When players roam the Capital Wasteland, all kinds of seemingly tiny decisions wind up effecting what happens. As Bethesda notes in their unusually revealing design diary, the key to navigating this overwhelmingly intricate system of choice and consequence is
Pip-Boy, a classic element of the [Fallout] series that exists as both an important object in-game as well as the player’s primary method of interacting with his character.
The 3000 is, indeed, a great tool, and, as a menu system, it does just about everything right. However, as I hinted in my last post, it’s this uneven relationship between the menus and the device itself that causes player problems. To put it another way, the Pip-Boy 3000 is an interface first and a contraption second, but it should be acting as both simultaneously in order to maximize gamer immersion.
Bethesda’s “Design and Development of the Pip-Boy Model 3000” diary entry details the thinking behind Pip-Boy’s conceptual design. Lead Artist Istvan Pely notes that the 3000’s development was inspired by “commercial product design and military industrial design of the 1950’s to early 1960’s.” Furthermore, it “uses a monochrome cathode ray tube…is cast out of a metal alloy, not plastic,” and is “an ergonomic nightmare.” This careful attention to detail is wonderful; it gives Pip-Boy character. So why not enhance an already strong key element using more than just aesthetics?
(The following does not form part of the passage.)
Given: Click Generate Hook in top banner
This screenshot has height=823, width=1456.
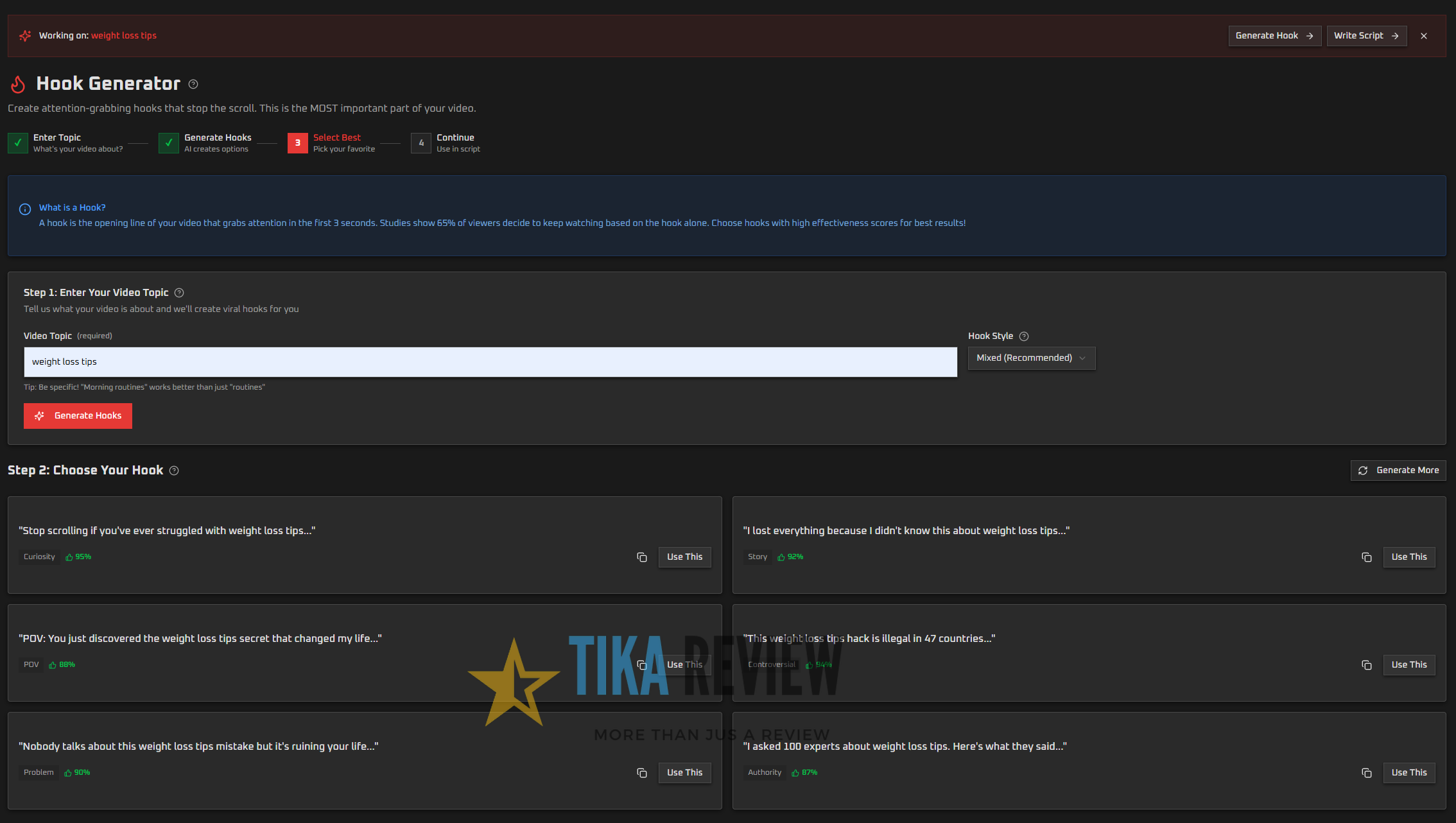Looking at the screenshot, I should point(1274,36).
As I noted last week, Pip-Boy tasks three separate modes (stats, items, and data) with governing a total of five different submenus each. What’s more, every one of those submenus consists of several specific manipulables. You can see the whole thing laid out above: the three mode buttons are positioned just below the screen and are colored a pretty conspicuous red, while the five submenus run horizontally along the bottom and appear in green. The specific manipulables are also green and show up vertically-oriented at the left side of the screen. To navigate this maze of options, players use L1 and R1 to select modes, left and right to switch between submenus, and up and down to highlight manipulables.
My main complaint with the system is that I’m forever confusing what navigates between modes as opposed to submenus. I find Fallout 3 unnecessarily difficult to negotiate because I keep accidentally selecting one when meaning to highlight the other. The trouble stems from the fact that both are on a horizontal plane. After all, there’s not a great deal of difference in L1 and left…both buttons do practically the same thing given this particular context.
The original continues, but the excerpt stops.